● **TEKST DOKUMENTU**:
****************
Aryna Sabalenka (2. WTA) w drugiej rundzie Rolanda Garrosa bez problemów pokonała Moyukę Uchijimę (84. WTA) 6:2, 6:2 i awansowała do trzeciej rundy paryskich zmagań. Białorusinka kontrolowała mecz właściwie przez cały czas i oddała przeciwniczce tylko jej gemy serwisowe. Tym samym udało jej się także dobić do magicznej bariery, którą do tej pory przebiła tylko Iga Świątek (1. WTA).
Aryna Sabalenka goni Igę Świątek. Przebiła niebywałą barierę
Zwycięstwo z Uchijimą było dla Sabalenki już drugim podczas tegorocznego turnieju, a łącznie 60 na Wielkich Szlemach od 2020 roku. Profil OptaAce zauważył, że Białorusinka jest dopiero drugą zawodniczką w ostatnich czterech latach, która przebiła tę barierę. Wcześniej dokonała tego oczywiście Iga Świątek, która na ten moment na koncie 67 ma zwycięstw.
****************
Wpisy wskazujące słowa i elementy
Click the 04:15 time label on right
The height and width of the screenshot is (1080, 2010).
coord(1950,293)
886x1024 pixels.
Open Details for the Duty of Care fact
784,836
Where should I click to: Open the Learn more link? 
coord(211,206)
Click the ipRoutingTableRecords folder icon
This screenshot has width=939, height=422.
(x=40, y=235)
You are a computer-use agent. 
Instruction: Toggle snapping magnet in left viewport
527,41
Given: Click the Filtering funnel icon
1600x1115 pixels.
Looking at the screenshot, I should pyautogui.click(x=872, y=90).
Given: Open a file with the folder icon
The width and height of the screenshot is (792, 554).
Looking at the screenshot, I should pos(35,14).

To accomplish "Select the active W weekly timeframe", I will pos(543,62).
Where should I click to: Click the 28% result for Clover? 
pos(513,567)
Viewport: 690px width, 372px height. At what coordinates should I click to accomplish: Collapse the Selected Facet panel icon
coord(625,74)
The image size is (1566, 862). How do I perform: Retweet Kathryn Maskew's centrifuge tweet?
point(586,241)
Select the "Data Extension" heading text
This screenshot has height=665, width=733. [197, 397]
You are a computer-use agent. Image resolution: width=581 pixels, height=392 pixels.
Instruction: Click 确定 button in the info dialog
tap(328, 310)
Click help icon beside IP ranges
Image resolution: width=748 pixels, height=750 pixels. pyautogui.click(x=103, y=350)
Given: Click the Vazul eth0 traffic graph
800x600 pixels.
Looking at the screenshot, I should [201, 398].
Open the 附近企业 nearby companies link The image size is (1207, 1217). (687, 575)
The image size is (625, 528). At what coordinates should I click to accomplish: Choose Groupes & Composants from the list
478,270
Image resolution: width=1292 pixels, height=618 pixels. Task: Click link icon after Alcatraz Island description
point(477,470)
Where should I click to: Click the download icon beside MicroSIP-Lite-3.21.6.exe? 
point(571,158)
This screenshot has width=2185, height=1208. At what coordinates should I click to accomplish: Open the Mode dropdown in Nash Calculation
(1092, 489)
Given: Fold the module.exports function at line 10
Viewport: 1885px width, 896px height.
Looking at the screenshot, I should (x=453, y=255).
****************
● **KRÓTKIE ZADANIE A**: Wypisz wszystkie tenisistki wymienione z imienia i nazwiska w tekście o meczu Sabalenki na Roland Garros.
● **KRÓTKIE ZADANIE B**: Oceń na podstawie tekstu o meczu Sabalenki na Roland Garros, czy poniższe stwierdzenia są z nim zgodne: (i) Sabalenka wygrała z Uchijimą 6:2, 6:2; (ii) zwycięstwo z Uchijimą było pierwszym zwycięstwem Sabalenki w tegorocznym turnieju; (iii) mecz z Uchijimą odbył się w drugiej rundzie. Przy każdym odpowiedz „tak” lub „nie” i przytocz rozstrzygające słowa tekstu.
Wiersze nie mają tu żadnego znaczenia.

● **PEŁNA ODPOWIEDŹ A**: Aryna Sabalenka, Moyuka Uchijima, Iga Świątek

● **PEŁNA ODPOWIEDŹ B**:
(i) Tak: „pokonała Moyukę Uchijimę (84. WTA) 6:2, 6:2”.
(ii) Nie: „Zwycięstwo z Uchijimą było dla Sabalenki już drugim podczas tegorocznego turnieju”.
(iii) Tak: „w drugiej rundzie Rolanda Garrosa”.